[Material to process Boundary: Start]
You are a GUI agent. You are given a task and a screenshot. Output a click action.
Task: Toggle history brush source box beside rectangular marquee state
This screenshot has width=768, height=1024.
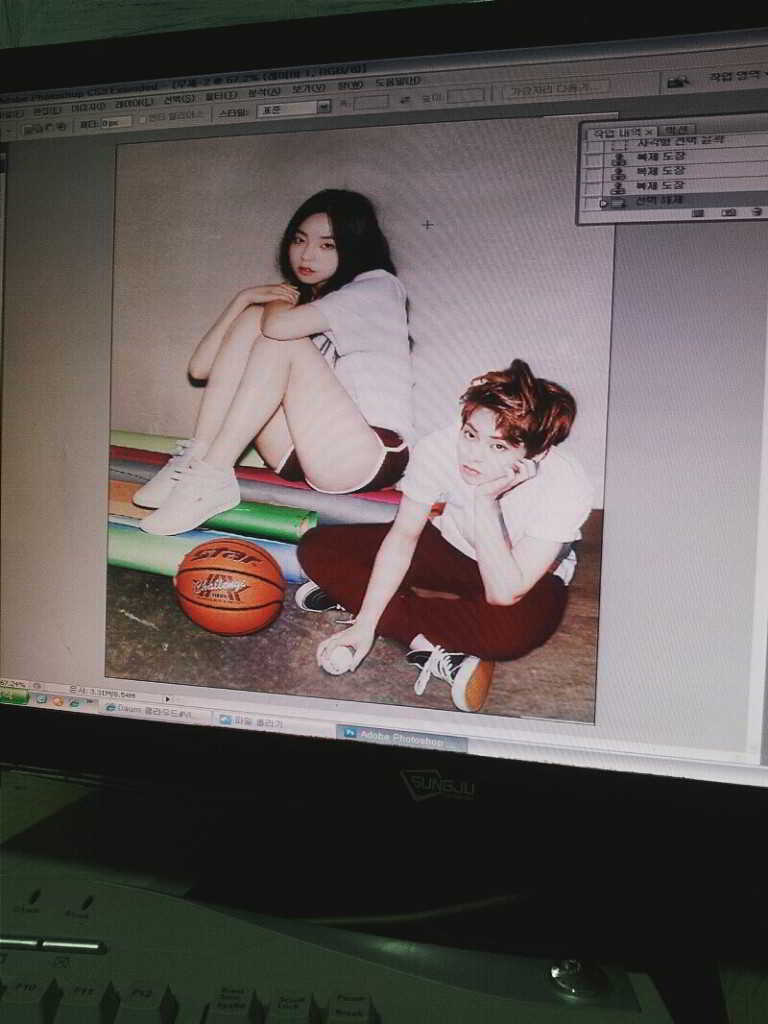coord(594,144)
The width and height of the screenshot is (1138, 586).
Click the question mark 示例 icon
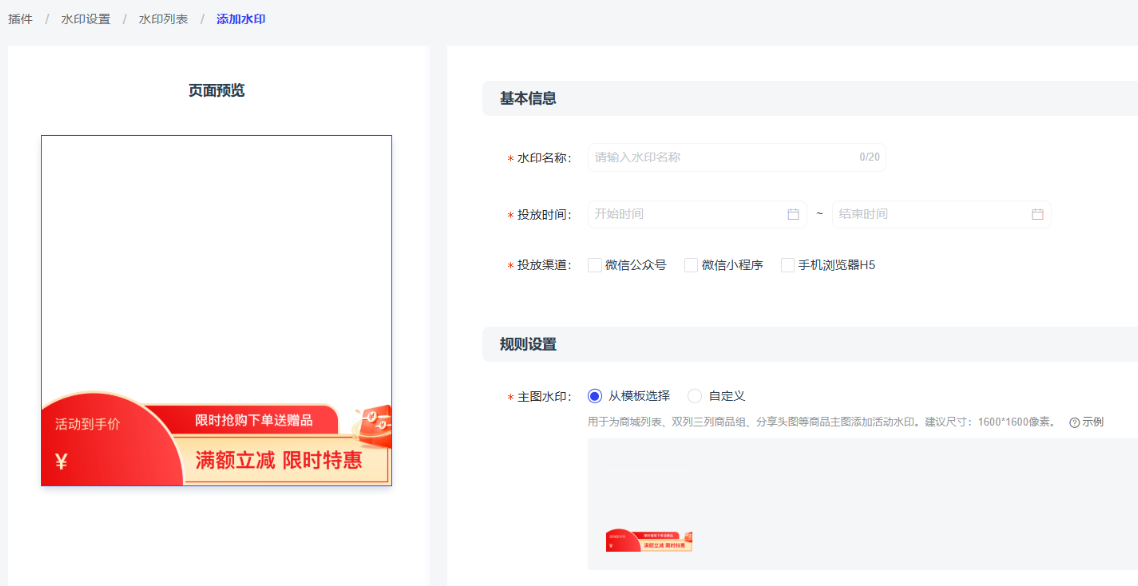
[Material to process Boundary: End]
— Problem —
Omit the pictures and please write out exactly the lines between the one containing "The width and" and the last line of the entries, both included.

— Response to the exercise —
The width and height of the screenshot is (1138, 586).
Click the question mark 示例 icon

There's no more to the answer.